Swap "expand icon" for "maximize button" in the listing below, rewriting only the lines from the one containing "Click the SCM Timisoara logo" down through the one containing "(1324, 313)" and leaving everything else in them unchanged.
Start of Records for the task
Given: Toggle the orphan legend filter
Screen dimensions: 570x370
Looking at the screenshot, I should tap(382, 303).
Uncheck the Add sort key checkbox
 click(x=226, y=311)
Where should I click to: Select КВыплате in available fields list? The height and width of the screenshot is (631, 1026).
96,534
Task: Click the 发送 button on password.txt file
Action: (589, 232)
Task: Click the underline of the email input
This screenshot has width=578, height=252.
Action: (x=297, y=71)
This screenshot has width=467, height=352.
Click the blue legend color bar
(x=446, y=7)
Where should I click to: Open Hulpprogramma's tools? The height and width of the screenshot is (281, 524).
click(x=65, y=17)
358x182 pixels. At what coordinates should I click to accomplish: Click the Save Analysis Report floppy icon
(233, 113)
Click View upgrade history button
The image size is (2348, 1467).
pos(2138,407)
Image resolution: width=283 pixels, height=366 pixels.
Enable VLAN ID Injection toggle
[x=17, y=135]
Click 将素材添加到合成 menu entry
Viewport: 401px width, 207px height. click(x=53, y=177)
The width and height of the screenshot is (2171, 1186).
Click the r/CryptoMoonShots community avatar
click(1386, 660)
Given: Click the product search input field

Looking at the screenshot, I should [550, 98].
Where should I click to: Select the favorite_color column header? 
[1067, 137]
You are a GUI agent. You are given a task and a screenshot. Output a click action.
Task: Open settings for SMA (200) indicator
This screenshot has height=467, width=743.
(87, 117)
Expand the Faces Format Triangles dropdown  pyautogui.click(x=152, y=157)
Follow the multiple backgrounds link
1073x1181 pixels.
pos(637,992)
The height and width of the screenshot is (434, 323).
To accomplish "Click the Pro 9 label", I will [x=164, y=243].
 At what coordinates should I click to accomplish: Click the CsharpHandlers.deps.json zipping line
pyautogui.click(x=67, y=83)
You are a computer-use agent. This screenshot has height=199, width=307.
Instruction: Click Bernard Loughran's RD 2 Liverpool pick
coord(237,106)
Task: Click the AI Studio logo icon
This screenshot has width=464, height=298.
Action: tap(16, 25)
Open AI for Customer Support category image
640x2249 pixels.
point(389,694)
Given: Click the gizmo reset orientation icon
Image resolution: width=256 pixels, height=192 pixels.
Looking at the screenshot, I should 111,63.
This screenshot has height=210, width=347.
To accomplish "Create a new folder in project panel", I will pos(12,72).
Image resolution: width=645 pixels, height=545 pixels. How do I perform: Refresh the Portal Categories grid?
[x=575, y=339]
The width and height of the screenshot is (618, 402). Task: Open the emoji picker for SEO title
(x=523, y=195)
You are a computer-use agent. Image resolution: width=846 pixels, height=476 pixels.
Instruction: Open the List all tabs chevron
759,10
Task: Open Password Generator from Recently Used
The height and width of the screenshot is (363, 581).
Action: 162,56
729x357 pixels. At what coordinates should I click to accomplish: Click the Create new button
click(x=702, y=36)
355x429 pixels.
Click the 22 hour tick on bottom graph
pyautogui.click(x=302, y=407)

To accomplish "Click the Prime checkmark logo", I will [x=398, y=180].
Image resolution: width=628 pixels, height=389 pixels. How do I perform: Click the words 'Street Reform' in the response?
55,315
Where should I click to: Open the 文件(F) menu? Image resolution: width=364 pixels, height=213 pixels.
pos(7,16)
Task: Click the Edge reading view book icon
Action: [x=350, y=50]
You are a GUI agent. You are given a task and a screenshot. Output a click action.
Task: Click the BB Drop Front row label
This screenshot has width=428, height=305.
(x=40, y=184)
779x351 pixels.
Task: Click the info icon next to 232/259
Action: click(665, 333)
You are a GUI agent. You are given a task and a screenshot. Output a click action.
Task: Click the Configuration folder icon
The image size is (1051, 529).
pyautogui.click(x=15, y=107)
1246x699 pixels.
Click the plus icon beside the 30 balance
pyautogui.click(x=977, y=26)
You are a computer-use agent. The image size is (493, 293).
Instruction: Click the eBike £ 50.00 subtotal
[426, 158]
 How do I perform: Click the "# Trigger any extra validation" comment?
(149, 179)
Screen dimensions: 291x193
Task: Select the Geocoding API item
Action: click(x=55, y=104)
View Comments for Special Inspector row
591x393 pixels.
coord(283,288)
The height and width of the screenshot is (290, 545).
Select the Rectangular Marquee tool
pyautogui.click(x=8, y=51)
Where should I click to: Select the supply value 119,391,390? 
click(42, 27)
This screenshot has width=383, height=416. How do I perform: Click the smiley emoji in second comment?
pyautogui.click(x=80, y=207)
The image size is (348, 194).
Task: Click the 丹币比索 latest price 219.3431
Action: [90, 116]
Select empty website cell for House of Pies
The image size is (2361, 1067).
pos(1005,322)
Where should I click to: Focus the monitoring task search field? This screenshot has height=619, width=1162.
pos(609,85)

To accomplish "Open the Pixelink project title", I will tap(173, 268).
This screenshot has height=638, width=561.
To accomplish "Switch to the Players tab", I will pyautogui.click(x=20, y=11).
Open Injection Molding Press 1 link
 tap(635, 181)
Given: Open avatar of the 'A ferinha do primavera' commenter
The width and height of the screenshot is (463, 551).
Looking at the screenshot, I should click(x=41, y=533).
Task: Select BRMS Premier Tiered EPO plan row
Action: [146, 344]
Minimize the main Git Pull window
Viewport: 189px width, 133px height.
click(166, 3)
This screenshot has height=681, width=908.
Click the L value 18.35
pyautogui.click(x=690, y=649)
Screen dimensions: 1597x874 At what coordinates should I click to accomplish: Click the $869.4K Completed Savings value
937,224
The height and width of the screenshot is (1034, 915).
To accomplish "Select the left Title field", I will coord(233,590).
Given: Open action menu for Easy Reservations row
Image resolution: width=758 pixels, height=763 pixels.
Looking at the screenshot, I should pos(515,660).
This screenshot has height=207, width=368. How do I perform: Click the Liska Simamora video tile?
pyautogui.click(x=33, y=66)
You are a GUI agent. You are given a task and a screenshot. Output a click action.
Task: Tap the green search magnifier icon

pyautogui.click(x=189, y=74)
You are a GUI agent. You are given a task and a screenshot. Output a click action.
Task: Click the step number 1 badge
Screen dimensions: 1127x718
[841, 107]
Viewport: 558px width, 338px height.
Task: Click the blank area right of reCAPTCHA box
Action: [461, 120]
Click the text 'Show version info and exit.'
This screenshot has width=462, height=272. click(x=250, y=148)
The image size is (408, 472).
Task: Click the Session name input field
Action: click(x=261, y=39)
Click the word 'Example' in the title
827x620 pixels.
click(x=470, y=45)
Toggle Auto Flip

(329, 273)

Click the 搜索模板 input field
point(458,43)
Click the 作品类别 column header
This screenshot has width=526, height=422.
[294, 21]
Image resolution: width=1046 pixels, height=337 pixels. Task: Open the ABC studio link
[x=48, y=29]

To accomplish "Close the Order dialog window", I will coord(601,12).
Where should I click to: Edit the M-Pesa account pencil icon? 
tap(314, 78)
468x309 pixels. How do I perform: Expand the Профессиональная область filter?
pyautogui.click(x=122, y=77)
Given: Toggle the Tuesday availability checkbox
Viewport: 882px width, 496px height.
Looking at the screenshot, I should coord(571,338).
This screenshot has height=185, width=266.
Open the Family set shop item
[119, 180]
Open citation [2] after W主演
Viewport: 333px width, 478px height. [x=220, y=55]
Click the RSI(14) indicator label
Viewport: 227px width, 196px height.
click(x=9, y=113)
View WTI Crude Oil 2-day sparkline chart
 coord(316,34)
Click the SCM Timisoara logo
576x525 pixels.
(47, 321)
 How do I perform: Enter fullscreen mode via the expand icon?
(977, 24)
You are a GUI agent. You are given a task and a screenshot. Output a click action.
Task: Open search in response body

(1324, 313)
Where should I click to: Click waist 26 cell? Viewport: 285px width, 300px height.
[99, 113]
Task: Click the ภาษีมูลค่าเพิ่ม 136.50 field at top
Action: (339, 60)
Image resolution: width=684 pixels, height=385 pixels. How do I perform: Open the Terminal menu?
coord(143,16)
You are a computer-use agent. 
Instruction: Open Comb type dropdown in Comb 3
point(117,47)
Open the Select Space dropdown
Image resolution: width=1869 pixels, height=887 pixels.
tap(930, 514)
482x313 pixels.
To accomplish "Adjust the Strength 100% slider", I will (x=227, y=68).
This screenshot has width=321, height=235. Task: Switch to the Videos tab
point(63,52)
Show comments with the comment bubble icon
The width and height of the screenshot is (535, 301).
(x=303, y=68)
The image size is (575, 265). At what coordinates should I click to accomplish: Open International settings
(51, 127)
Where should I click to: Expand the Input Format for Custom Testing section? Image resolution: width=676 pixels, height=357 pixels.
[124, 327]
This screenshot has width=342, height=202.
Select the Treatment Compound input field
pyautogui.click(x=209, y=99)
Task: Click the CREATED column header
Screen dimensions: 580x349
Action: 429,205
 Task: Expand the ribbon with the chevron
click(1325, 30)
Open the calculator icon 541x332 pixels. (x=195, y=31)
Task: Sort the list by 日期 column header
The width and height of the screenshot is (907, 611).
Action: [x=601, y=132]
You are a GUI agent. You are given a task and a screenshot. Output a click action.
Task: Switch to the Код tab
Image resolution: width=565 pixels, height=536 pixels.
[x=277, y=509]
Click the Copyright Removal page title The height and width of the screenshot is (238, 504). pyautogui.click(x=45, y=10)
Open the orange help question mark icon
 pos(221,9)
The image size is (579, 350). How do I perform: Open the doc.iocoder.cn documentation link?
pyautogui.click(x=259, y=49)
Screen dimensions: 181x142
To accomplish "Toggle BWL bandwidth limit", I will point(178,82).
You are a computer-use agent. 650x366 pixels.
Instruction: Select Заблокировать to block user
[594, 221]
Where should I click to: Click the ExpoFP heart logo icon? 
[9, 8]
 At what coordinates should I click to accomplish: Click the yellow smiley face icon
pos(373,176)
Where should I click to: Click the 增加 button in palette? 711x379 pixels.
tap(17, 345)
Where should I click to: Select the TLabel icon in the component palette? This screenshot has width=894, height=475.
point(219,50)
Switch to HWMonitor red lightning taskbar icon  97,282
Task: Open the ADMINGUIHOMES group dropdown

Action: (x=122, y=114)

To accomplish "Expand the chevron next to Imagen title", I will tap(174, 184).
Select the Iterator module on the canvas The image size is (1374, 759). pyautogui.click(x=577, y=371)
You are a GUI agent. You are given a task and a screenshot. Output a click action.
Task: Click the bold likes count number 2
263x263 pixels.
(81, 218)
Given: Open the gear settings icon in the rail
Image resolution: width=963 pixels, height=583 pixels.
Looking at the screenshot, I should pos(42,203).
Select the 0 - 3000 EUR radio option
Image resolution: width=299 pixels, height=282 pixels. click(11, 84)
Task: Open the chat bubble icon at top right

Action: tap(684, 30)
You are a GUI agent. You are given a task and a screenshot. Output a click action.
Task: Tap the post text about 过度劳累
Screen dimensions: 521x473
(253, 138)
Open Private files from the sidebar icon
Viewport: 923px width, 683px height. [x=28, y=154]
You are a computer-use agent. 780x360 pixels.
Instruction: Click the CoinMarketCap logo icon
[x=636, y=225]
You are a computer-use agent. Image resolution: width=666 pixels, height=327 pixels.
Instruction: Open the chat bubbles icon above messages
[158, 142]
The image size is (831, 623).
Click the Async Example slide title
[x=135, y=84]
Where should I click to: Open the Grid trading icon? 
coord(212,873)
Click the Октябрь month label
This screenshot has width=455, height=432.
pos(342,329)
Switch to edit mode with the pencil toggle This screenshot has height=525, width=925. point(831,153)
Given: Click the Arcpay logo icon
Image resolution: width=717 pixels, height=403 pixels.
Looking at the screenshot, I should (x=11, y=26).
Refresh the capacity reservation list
End of Records for the task
Reply =>
Click the SCM Timisoara logo
576x525 pixels.
(47, 321)
 How do I perform: Enter fullscreen mode via the maximize button?
(977, 24)
You are a GUI agent. You are given a task and a screenshot. Output a click action.
Task: Open search in response body

(1324, 313)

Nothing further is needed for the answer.